Start of ENTRIES PROVIDED
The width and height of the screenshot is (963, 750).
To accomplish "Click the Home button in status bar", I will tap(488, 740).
End of ENTRIES PROVIDED
Start of ENTRIES PROVIDED
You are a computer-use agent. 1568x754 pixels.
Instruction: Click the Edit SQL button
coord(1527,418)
End of ENTRIES PROVIDED
Start of ENTRIES PROVIDED
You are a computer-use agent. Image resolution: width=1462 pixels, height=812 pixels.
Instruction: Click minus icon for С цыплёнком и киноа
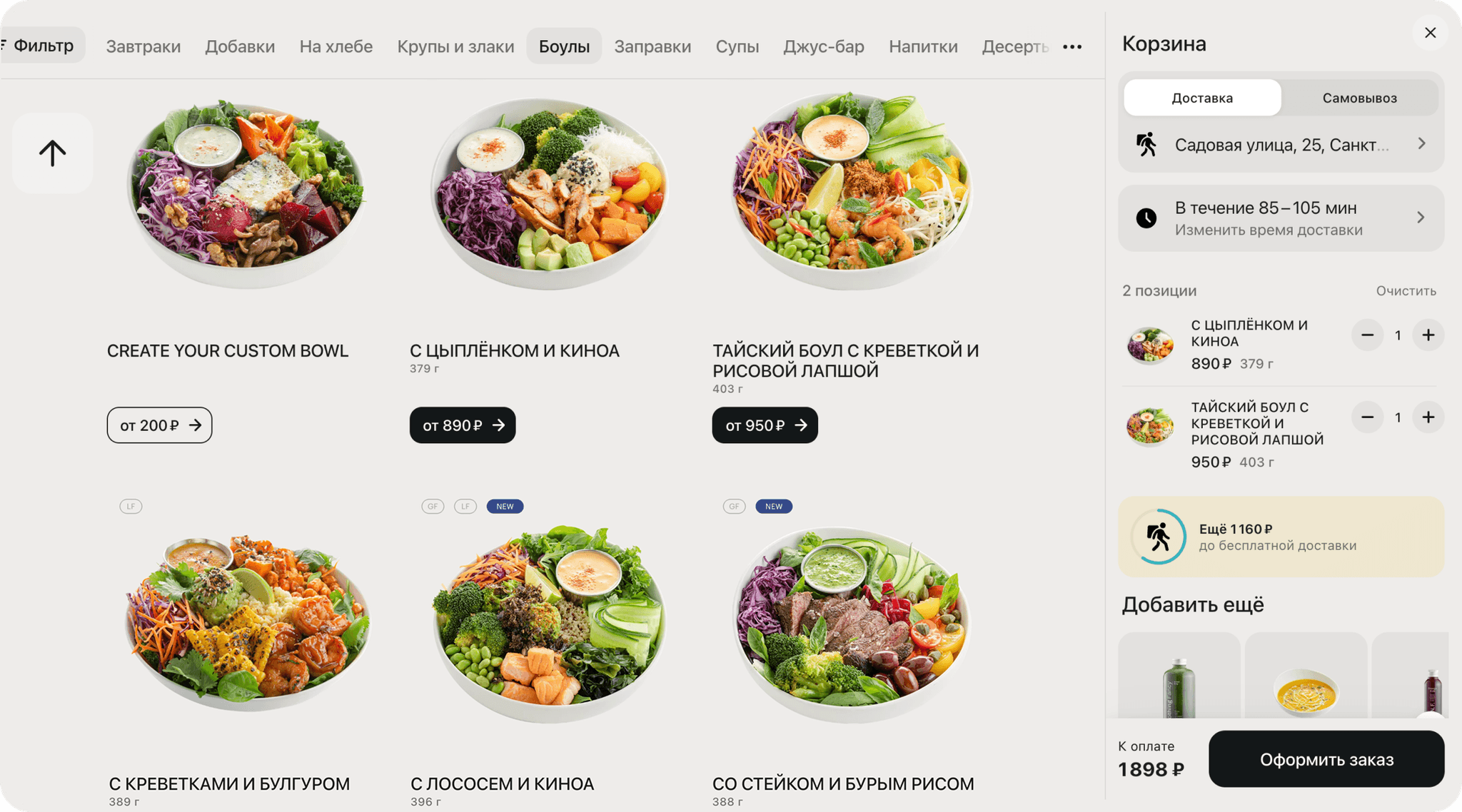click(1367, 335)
End of ENTRIES PROVIDED
TASK DESCRIPTION:
Present the data from the line containing "The width and" through the line containing "will tap(488, 740).", inclusive, as a Markdown table with the columns Row and Line, leaving out any blank lines.

THE ANSWER:
| Row | Line |
|---|---|
| 1 | The width and height of the screenshot is (963, 750). |
| 2 | To accomplish "Click the Home button in status bar", I will tap(488, 740). |